## Instructions for the task
Note each line of the listing that contains the string "title", and copy it.

——————————

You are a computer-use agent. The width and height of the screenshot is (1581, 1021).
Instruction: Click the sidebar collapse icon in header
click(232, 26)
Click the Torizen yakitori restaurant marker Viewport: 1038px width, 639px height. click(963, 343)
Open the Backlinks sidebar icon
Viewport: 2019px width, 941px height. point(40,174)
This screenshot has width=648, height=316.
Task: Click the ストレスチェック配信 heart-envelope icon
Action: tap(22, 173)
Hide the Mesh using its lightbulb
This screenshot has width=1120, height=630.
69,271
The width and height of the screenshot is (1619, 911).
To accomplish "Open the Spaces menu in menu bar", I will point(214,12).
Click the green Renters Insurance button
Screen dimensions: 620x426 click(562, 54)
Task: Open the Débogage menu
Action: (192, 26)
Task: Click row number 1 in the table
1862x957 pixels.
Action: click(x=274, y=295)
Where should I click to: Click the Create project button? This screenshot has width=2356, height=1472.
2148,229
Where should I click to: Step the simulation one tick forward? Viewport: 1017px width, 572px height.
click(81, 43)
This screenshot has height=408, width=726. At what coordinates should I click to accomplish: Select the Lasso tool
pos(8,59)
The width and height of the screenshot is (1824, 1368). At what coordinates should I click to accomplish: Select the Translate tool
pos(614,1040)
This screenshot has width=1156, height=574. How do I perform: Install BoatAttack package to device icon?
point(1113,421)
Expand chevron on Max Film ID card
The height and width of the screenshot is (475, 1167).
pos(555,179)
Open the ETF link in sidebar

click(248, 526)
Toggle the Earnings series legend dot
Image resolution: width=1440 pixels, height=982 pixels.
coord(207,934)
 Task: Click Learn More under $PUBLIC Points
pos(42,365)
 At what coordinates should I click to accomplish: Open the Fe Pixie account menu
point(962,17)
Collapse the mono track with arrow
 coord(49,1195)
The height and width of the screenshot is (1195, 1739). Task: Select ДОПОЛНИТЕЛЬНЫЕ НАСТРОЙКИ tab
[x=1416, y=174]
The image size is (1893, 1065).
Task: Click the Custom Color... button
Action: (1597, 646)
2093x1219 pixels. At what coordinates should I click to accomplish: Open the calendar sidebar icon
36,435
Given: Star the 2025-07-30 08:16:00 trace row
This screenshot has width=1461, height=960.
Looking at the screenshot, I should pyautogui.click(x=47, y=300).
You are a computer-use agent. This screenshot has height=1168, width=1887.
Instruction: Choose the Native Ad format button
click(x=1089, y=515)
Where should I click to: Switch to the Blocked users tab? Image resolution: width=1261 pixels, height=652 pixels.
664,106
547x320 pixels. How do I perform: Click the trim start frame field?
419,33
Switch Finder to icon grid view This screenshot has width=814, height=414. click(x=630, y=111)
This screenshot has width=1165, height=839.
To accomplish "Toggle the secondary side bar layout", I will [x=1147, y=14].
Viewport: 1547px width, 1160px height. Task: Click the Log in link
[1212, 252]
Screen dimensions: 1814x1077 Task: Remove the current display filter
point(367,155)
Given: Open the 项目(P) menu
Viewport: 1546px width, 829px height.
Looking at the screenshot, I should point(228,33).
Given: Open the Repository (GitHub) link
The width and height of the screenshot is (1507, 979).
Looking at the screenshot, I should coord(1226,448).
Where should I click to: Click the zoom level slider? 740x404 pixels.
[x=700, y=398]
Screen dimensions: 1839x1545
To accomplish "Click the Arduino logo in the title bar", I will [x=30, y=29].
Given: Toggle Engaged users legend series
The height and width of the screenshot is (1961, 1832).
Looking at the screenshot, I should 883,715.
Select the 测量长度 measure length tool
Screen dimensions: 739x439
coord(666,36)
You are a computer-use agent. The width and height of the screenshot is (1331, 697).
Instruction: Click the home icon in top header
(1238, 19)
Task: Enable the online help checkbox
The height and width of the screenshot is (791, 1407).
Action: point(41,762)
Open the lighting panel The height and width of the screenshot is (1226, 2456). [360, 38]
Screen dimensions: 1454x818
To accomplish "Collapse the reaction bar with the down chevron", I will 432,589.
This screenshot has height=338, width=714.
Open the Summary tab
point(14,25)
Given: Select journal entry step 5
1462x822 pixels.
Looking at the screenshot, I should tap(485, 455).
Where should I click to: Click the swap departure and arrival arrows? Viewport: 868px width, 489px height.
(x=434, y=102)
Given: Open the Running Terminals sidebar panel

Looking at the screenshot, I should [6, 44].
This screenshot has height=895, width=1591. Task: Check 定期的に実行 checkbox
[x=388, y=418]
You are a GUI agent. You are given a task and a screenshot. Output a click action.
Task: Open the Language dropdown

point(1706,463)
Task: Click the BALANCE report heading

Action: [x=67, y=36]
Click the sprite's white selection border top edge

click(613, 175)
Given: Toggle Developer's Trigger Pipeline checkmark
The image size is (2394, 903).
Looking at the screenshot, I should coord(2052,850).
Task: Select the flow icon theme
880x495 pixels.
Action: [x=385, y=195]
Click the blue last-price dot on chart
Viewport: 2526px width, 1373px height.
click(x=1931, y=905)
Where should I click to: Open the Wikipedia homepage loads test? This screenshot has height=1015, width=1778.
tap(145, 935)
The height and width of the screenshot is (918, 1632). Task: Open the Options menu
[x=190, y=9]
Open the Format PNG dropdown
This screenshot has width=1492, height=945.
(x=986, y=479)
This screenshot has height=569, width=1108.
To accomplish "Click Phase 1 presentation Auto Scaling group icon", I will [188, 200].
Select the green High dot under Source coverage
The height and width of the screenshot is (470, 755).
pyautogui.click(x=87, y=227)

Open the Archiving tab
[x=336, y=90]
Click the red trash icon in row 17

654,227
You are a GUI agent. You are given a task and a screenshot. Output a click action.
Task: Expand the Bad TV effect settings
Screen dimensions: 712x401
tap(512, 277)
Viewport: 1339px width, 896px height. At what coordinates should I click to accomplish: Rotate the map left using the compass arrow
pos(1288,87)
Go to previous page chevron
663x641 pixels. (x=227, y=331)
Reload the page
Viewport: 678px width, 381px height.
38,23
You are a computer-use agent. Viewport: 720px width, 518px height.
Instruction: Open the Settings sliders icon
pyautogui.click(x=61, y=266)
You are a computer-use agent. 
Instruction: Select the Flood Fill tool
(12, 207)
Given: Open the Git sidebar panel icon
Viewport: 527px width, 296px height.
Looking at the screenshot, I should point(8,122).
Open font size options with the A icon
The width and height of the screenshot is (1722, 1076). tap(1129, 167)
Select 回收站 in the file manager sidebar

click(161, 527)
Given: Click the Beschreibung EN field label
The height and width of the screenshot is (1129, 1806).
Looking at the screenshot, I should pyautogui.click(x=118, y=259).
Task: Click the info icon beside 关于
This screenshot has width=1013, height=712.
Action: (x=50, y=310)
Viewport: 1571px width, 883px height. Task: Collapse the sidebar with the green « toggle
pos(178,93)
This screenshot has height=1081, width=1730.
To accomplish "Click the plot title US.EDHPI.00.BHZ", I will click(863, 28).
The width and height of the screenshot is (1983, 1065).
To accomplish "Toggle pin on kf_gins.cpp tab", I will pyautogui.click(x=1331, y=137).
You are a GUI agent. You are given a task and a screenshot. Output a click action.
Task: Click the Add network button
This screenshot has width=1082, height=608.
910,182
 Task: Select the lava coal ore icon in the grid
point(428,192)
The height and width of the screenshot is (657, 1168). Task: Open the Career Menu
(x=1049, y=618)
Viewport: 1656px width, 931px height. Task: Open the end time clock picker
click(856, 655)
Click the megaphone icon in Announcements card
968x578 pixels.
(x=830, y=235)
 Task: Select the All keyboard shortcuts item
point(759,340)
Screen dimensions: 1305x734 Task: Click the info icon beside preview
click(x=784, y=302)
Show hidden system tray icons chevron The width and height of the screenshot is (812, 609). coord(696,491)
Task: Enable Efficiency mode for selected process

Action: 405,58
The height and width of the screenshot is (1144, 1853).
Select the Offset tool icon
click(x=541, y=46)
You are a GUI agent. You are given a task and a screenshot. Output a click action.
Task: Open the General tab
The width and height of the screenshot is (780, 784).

——————————

## Exercise solution
To accomplish "Click the Arduino logo in the title bar", I will [x=30, y=29].
To accomplish "Click the plot title US.EDHPI.00.BHZ", I will click(863, 28).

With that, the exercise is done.